Награжден тремя орденами, в том числе орденом Польской Народной Республики Виртути Милитари, и многими медалями.

Член КПСС с 1935 года.

В настоящее время персональный пенсионер республиканского значения. Живет в Бресте.

В то утро по Московской улице из Бреста устремились толпы людей. Они тревожно оглядывались на трепещущее зарево пожаров в районе крепости, прислушивались к грохоту канонады и шли, шли… Военные и гражданские, автомашины и телеги – все смешалось. Этот поток подхватил и меня, как только я выскочил из конторы райзага, где догорали служебные документы.

Фашистский стервятник безнаказанно кружил низко над дорогой и из пулемета расстреливал беззащитных людей.

Вместе с женой с трудом добрались до родного села. Там жена с четырехлетней дочкой остались, а я, стиснув зубы, ушел на восток.

С боями и тяжелым сердцем все дальше уходил от родных мест. Под Вязьмой был ранен. Подобрали наши санитары. После неудачной попытки вывезти раненых нас оставили на квартирах колхозников. Тут меня схватили фашисты.

Попал в наскоро организованный фашистами лагерь неподалеку от Вязьмы. Рана заживала, но здоровья не прибавлялось. Одно из двух – или с риском для жизни бежать, или медленно умереть. Предпочел первое. Но за эти дни много потерял крови, ослаб настолько, что нечего было и думать пробираться через линию фронта. И я поплелся к Бресту. Шел сожженными селами и городами, видел зверства фашистов, страдания советских людей.

«А как мои, живы ли?» – тревожно билось сердце. Желание увидеть их, узнать, что творится на родине, поддерживало меня в полуторамесячных скитаниях по лесам.

Был декабрь сорок первого, когда я пришел туда, где каждый поворот дороги, каждый кустик знаком. И все-таки как-то неожиданно увидел хатенки Шебрина. Вот и моя – стоит!

Словно и не было усталости, устремляюсь к дому.

– Коленька, родной, жив! – повисает на плече жена.

– Что ж ты плачешь? – говорю ей.

– Да я от радости.

– Ну успокойся… Дочка как, старики?

– Живы. Дочка, да где ты?

Женя во все глаза смотрела на меня, заросшего, полуоборванного. Видно, с трудом узнавала.

– Кто-нибудь из капэзебовцев есть? – спросил жену, когда та немножко успокоилась.

– Говорят, Солейко где-то здесь. А за тобой из полиции приходили, все допытывались, где ты. Будь осторожнее.

В ту же ночь я ушел из дому. «Солейко здесь, хорошо! – думал я. – Это испытанный боец. Двенадцать лет он провел в тюрьмах. Опытный подпольщик, его надо немедленно разыскать».

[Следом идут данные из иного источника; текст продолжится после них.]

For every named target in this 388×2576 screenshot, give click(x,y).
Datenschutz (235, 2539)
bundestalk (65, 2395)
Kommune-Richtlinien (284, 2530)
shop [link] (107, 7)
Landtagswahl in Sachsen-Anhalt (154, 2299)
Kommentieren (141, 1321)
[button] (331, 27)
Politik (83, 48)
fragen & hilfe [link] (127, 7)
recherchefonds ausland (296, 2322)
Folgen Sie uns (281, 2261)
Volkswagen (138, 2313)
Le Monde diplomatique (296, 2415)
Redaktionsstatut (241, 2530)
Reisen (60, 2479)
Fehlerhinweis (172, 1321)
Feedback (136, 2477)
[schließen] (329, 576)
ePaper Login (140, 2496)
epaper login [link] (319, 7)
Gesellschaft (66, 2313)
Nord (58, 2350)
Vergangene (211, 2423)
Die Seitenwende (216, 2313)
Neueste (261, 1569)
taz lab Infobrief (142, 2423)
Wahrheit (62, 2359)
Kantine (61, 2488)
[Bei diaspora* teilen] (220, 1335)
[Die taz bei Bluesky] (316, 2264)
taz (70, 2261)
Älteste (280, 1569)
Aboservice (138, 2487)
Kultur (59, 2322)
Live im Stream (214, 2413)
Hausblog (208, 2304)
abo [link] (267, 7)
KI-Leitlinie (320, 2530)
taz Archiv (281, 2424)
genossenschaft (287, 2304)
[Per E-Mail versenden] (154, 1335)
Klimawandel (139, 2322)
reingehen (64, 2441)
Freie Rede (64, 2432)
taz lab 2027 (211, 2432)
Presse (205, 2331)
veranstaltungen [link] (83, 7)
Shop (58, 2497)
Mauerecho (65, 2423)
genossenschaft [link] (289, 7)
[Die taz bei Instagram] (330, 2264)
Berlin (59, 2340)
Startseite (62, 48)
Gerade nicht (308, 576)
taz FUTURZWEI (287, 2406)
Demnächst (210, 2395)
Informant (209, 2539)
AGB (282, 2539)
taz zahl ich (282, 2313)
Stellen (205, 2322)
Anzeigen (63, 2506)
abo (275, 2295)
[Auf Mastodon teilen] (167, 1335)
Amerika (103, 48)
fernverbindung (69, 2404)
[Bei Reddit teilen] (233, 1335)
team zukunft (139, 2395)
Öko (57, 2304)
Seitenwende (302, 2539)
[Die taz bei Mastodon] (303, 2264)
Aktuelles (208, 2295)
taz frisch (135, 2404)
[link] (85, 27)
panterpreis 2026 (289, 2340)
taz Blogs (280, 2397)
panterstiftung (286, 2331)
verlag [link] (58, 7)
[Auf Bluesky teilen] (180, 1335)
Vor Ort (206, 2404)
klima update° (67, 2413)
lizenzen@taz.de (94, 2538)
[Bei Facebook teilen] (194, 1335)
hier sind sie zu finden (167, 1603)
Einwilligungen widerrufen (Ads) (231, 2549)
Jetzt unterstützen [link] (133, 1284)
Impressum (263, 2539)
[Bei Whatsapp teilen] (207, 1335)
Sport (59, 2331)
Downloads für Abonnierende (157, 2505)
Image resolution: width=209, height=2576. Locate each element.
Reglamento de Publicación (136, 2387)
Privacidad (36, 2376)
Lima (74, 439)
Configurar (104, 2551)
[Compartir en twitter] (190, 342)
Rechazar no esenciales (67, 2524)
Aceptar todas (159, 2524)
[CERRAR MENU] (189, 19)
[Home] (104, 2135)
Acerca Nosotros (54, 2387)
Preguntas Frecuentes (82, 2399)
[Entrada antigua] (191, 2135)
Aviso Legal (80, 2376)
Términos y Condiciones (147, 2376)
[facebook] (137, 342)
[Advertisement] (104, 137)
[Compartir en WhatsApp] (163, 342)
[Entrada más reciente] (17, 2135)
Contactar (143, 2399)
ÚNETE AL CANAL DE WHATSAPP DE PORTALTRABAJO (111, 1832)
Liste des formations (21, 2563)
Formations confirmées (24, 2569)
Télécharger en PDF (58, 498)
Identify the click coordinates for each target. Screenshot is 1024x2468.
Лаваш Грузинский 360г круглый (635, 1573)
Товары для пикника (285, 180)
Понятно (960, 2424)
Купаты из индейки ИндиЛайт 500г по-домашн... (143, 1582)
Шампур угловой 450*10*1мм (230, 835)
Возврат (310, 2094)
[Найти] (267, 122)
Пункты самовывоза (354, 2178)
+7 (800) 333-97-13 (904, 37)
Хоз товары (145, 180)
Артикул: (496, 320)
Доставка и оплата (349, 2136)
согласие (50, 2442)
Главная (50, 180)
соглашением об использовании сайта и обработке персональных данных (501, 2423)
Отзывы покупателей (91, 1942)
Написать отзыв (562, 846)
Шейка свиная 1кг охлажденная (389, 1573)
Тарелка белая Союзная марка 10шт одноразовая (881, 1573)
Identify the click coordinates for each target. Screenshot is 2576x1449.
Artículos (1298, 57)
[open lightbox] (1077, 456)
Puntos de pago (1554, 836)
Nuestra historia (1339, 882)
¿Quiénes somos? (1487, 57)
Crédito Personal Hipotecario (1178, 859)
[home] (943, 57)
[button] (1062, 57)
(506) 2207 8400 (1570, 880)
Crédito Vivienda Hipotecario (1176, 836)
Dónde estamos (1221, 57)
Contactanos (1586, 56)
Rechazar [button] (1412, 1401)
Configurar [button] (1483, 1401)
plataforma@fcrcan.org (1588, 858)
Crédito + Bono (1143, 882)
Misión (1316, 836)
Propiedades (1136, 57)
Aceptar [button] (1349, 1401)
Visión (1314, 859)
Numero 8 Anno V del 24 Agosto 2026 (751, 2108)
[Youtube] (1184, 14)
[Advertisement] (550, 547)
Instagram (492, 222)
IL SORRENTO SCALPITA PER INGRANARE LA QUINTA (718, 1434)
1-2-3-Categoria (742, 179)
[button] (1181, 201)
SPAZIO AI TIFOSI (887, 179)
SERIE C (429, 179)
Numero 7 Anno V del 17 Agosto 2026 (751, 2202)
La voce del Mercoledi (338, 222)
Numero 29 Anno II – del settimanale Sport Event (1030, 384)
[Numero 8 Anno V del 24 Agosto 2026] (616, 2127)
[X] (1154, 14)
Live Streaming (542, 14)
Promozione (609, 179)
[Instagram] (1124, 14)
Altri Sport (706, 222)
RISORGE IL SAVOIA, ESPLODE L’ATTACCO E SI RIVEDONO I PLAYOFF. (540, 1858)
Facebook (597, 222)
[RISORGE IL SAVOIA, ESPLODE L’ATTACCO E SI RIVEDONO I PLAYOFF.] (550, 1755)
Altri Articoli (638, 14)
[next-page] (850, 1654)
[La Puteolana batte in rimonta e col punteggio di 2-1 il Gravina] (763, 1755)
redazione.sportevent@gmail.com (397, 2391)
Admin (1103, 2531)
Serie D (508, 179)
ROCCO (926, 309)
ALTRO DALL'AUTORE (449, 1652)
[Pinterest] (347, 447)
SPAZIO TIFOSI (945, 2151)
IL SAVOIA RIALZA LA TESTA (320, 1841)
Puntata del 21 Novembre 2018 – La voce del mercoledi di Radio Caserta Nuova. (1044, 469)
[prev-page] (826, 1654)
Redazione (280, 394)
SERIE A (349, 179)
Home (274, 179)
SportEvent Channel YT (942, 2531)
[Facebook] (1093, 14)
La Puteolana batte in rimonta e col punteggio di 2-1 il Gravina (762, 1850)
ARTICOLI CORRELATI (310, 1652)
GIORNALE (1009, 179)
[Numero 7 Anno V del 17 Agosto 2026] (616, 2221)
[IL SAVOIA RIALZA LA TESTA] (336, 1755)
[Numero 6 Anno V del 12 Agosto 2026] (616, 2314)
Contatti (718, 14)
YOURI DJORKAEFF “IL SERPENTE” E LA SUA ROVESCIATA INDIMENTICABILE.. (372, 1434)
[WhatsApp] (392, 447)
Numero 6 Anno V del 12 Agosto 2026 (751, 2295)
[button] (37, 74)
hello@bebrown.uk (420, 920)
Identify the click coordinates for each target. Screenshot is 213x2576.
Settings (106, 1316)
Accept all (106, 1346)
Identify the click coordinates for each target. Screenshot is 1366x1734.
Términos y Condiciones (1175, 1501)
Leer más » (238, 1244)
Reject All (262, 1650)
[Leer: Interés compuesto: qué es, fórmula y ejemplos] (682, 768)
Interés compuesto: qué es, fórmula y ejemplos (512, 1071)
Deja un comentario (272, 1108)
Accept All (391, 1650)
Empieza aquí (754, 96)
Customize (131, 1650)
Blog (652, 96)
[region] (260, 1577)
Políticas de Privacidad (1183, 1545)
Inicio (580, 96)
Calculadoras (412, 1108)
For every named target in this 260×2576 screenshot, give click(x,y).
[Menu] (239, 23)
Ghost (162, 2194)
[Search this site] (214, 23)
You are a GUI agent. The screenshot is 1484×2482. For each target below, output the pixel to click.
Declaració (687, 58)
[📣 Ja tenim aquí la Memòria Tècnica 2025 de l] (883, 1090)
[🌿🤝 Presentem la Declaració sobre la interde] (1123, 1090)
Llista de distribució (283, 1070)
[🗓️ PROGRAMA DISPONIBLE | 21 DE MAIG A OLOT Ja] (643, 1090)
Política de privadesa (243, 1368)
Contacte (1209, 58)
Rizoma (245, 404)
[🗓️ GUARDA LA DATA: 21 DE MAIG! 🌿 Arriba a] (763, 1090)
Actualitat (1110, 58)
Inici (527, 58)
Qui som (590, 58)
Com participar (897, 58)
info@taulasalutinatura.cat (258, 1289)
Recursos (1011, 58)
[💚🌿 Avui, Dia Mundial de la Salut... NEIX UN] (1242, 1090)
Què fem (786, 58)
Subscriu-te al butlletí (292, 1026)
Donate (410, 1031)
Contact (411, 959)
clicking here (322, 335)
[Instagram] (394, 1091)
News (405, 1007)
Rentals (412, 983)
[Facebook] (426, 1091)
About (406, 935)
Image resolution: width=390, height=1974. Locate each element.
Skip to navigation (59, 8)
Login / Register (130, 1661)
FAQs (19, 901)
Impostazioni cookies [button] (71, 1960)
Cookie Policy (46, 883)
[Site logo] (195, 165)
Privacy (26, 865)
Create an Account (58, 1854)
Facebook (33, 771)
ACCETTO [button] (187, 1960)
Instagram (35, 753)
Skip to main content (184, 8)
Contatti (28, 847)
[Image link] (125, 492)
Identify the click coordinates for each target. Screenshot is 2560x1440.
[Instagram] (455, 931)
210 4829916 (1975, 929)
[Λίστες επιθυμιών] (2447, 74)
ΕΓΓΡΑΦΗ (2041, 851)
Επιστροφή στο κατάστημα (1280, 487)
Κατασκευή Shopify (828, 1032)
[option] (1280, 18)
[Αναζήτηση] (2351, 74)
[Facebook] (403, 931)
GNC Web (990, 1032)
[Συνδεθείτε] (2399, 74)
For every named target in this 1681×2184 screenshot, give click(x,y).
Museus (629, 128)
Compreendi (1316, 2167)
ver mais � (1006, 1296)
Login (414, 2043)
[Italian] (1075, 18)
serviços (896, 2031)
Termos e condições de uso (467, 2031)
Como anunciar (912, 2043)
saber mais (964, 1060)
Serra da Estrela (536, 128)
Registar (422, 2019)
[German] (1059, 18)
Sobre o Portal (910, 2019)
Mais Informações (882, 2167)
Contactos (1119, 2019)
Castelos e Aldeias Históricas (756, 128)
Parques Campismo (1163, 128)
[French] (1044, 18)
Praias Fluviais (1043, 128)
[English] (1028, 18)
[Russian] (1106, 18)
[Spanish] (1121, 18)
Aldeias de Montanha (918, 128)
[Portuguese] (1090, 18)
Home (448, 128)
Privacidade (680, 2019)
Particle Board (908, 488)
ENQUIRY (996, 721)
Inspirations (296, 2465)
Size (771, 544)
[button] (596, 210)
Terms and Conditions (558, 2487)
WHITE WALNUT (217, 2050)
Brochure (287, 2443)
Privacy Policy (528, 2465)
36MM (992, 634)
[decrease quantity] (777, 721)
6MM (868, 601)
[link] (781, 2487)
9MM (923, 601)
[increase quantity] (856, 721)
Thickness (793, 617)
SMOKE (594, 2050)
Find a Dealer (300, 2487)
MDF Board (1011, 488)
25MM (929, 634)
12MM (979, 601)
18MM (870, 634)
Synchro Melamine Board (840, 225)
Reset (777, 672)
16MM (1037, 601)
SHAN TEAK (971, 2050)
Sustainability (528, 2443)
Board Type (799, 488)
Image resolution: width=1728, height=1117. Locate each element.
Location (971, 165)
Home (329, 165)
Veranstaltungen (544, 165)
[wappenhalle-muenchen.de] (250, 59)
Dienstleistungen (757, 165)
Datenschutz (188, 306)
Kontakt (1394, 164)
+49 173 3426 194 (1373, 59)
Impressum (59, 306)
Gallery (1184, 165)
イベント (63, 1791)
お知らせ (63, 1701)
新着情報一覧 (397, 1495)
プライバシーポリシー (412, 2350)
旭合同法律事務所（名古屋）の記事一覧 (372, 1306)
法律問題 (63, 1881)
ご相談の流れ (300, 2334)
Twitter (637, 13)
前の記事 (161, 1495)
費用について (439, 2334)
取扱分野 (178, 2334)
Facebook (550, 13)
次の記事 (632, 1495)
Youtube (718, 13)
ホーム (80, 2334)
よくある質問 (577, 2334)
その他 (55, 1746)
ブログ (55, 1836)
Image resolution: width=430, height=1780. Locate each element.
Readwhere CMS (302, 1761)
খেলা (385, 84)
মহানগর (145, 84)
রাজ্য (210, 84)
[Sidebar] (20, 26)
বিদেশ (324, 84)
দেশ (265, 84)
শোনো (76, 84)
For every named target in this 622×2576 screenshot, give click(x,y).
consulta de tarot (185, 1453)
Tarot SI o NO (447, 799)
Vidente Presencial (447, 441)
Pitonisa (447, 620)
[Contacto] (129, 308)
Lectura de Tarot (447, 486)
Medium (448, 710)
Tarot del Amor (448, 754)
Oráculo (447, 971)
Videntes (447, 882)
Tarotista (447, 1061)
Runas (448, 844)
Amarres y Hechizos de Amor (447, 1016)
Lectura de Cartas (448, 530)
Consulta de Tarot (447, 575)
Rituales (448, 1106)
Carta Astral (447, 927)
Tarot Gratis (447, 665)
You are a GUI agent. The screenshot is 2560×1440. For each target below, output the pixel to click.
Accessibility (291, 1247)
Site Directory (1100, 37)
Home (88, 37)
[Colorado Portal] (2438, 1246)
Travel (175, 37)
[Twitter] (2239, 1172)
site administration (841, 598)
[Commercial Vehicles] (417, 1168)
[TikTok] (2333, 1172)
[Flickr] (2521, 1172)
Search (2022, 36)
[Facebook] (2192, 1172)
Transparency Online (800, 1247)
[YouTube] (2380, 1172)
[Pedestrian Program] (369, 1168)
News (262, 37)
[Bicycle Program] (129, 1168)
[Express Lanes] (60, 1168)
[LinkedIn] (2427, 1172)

Неожиданно встретил Николая Андреевича Мирошника. Спросил его напрямик:

– Где Солейко? Помоги – наладить связь.

– Солейко знаю. Иди в Заболотье к Ивану Старосельцу.

– Как найти?

– На перекрестке стожок сена и поленница дров, дом по левую сторону. Спросишь: «Продаете дрова?» Ответят: «Продаю, одну повозку».

Вечером иду на явку. Свежий снежок под лунным светом отливает синевой. И луна в небе, и заснеженные ели, и поскрипывание снега под ногами – от всего веет таким уютом и покоем, что не хочется верить в войну. Но мне надо найти стожок сена и поленницу дров, не забыть пароль, – это война, и от нее не скроешься, не увильнешь.

Нужный дом нашел быстро. Вхожу, спрашиваю о дровах. Хозяин ответил.

– Значит, попал куда нужно, – облегченно вздохнул я.

– Да уж видать так, – ответил в тон мне Староселец.

– Позовите Солейко.

Хозяин молча накинул полушубок. Ждать пришлось недолго. Вошел Солейко.

– Николай Андреевич! – горячо приветствовал он меня. – Рад тебя видеть живым и здоровым. Рассказывай, где был, что видал…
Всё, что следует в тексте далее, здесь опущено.